_PROBLEM DETAILS_
Write out, word for word, every line from the one containing "The height and" through the final line of the records.

Saved entries:
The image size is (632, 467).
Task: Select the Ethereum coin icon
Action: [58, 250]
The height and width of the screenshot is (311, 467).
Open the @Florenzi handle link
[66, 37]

_SOLUTION FOR THIS TASK_
The height and width of the screenshot is (311, 467).
Open the @Florenzi handle link
[66, 37]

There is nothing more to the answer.